Basin scale distribution of zooplankton in the Ligurian Sea (north-western Mediterranean) in late autumn

Mesozooplankton biomass and abundance were evaluated in epipelagic waters at 59 stations covering the Italian sector of the Ligurian Sea (north-western Mediterranean) in December 1990. This region is characterised by a cyclonic circulation which encloses a central divergence zone and is associated with a main thermohaline front offshore the western Ligurian coast.

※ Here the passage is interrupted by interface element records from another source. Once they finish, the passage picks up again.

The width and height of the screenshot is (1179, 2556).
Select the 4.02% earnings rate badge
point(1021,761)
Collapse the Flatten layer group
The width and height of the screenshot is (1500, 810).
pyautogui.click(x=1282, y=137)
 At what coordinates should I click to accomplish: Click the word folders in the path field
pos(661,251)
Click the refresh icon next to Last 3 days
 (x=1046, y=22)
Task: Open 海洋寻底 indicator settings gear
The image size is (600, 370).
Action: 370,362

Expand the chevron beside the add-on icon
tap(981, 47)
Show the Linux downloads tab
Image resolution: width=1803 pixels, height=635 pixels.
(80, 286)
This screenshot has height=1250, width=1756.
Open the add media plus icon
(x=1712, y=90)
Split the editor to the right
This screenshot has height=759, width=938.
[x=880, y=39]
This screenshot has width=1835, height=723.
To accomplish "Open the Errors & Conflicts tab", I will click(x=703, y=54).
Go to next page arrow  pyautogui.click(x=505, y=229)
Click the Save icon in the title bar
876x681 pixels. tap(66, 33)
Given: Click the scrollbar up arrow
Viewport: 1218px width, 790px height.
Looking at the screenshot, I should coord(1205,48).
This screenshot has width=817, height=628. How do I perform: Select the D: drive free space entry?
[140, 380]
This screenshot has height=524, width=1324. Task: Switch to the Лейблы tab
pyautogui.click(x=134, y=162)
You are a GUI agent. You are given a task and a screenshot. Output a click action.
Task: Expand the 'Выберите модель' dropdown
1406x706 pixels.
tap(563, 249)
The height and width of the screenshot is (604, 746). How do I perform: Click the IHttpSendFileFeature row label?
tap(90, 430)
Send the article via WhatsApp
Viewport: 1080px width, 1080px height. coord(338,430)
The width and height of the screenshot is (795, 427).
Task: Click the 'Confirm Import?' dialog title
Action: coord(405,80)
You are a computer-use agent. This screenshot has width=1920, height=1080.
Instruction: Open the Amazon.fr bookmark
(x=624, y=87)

At the end of autumn, mesozooplankton biomass (range: 0.80–4.24 mg DW m−3) and the abundance (range: 83.8–932 ind. m−3) were lower in the divergence zone. On the contrary, in the Ligurian frontal zone at the periphery of the divergence and on the eastern continental shelf the greatest values of biomass and abundance were recorded. Copepods and appendicularians dominated the mesozooplankton community, the main taxa being the copepods Clausocalanus spp. (46% of total zooplankton) and Oithona spp. (15%) and the appendicularian Fritillaria spp. (12%). Three hydrological sub-regions, i.e. the divergence, the eastern continental shelf and the periphery of the divergence, were characterised by different zooplankton communities and characteristic species. Environmental differences between the three zones were mainly related to changes in bottom topography, sea surface temperatures and quantity of particulate organic matter. Vertical mesozooplankton abundance and taxa distribution from the surface to 1,900 m depth were also examined in one station. The results showed that the bulk of the community was concentrated in the upper 200 m, small copepods being dominant particularly in the upper 50 m. The copepod community was more diversified in sub-superficial waters, with a maximum observed in the 200–400 m layer. The distributions of main zooplankton taxa described in epipelagic waters in the eastern Ligurian Sea in autumn were compared with their distribution at surface in the north-western Mediterranean obtained by sampling performed with the Continuous Plankton Recorder in 1997–1999. The analysis of the zooplankton community in CPR samples confirms the dominance of small copepods (Paracalanus spp., Clausocalanus spp., Oithona spp.) and appendicularians in the north-western Mediterranean in late autumn-winter and shows that their distribution is mainly related to the main mesoscale hydrographic features characterising this basin.